I made my way back to Mowat Lodge and slept until about three in the afternoon. When I woke and was hungry so I went to the kitchen. Old Mrs. Fraser (Shannon’s mother) prepared me some leftovers. She’s particular about saying Grace, so even though it wasn’t a proper mealtime I made the motions of saying a silent prayer (I didn’t pray about anything, I just thought about the Lights I saw). The prayer motion made her happy and I spent my time eating telling her about my painting adventure by Joe Creek. I could tell she was mystified by the whole endeavour, but also amused. Never in her life, did she dream of staying with her son in an abandoned lumber camp frequented by odd fellows of artists. Things turn out in odd ways, she said, but never odd enough not to be grateful for what life gives you.

I’m glad it was just the two of us talking, because if Annie came, it would have been three. And three’s a crowd.

April 21, 1917 Washing the Blankets

April 21, 1917

The ice is still on the lakes but it’s flooding everywhere else. Especially by Potter Creek. Below Canoe Lake Station the creek turns into a narrow channel that drains into the lake and it’s this channel where the ice breaks first. Both Potter Creek and Joe Lake drain into Canoe Lake. Joe Lake Dam keeps the water lower but with Tea Lake Dam holding it back and the flow from Potter, the water level rises considerably. The island in the lake, Big Wap, Little Wap, Gilmour and Cook used to be peninsulas.

The sun is strong today and it’s warmer than its been for awhile. There’s a bit of snow left but that’ll be gone today or tomorrow. There’s only snow left in the hills now.

I wrote a letter to Dr. MacCallum and then I walked up to Joe Lake Dam. The water is a sight to behold there. There’s ice out in the lake but it’s all broken up by the dam and the water’s pouring through with a thunder. The dam is holding its own but another year or two, it’ll need repair or it’ll be swept away.

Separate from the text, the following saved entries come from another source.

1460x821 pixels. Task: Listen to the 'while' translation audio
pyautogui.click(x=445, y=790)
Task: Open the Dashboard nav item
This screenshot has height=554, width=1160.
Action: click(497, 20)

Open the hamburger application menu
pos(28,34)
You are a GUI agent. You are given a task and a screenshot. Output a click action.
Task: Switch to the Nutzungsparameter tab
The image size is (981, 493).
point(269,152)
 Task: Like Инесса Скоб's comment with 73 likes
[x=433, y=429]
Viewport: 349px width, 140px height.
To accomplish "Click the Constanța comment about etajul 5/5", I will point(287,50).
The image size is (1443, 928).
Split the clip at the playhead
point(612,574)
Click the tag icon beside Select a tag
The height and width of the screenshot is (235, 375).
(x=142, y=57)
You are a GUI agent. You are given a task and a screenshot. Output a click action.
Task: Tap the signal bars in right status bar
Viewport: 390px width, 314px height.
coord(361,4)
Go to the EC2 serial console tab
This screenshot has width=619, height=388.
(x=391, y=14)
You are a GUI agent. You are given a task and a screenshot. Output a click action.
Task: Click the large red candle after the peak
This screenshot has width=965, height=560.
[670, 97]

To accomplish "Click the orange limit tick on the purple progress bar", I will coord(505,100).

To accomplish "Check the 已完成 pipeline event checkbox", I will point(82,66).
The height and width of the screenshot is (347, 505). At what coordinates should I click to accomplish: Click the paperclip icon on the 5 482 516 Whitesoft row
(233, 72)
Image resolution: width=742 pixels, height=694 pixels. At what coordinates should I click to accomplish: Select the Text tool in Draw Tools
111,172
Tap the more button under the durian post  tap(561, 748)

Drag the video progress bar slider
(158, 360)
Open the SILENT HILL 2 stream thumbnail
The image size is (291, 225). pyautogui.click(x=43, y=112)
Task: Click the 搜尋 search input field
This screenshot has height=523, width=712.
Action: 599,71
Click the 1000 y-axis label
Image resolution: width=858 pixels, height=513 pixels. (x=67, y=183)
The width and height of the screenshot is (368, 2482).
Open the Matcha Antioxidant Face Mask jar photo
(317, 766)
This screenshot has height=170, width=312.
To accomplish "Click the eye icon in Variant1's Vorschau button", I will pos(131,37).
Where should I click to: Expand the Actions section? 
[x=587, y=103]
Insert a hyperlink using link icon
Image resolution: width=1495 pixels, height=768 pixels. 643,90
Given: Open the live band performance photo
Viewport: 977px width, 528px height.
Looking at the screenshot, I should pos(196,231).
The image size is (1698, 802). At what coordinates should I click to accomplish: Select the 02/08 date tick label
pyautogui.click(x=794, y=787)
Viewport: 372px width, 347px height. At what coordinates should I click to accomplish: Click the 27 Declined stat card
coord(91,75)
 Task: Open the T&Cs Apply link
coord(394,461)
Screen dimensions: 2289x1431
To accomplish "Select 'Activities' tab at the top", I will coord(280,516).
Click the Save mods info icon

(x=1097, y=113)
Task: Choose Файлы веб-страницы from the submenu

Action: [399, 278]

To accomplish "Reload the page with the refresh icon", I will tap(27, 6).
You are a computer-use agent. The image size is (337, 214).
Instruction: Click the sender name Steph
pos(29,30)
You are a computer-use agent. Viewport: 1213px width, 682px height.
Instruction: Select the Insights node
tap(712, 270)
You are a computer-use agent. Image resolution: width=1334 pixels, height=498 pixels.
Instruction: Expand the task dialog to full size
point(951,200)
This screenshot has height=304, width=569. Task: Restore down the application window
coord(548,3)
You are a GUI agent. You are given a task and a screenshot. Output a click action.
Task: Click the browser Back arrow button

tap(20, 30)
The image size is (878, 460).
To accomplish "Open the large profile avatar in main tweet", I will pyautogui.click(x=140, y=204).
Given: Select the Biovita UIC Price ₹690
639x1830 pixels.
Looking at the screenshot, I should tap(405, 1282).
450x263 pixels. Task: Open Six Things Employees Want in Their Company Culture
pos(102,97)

I saw a beaver dam. It looked pretty active with fresh cut wood. A wolf was in the distance no doubt scared away when I came. It’s looking for a meal of beavers. The birds are coming back in full force. The Gray Jays are pretty much quiet now because they are nesting. Some geese and ducks are back and they are looking for open water. Potter Creek and Joe Lake dam are the only two open spots so they are congregating there. No wonder the wolves are hanging out.

The wildflowers are starting to come. I see green shoots but nothing in bloom yet. If I see something I’ll bring them back to Daphne. She’ll be happy about that.

I could see some activity at Algonquin Hotel. They’re washing the blankets and they’re hanging outside to dry. Mostly red blankets, but a few grey ones too. Makes for a nice set of colours against the hotel. They should be ready to be open by May 1. Annie will be washing the blankets soon and I need to get my camping blankets washed. It’s a two day affair to do the blankets so I’ll probably help her out.

Mark Robinson told me that more men and materiel will be coming through the Park. Mostly grain from out West but also some munitions and parts shipped in from the Lakes. My guess parts will be coming in from the Kennedy Foundry in Owen Sound too. Mark said the Battalions are coming in from all parts of the Dominion to be shipped out overseas in June. Bartlett’s going to have his hands full making sure the trains get through. No more deaths in the Park I hope.

In the evening I sat by myself reading in the corner. I was feeling pretty please with myself, looking at the sketches set out around the dining room. I’ve been up for almost a month and I’ve made a sketch every day. Some I scraped but I made another right after. If I keep this up until Victoria Day, I’ll have over sixty sketches. If Dr. MacCallum comes up, I could have my own Spring Exhibition. It would be a good way to celebrate.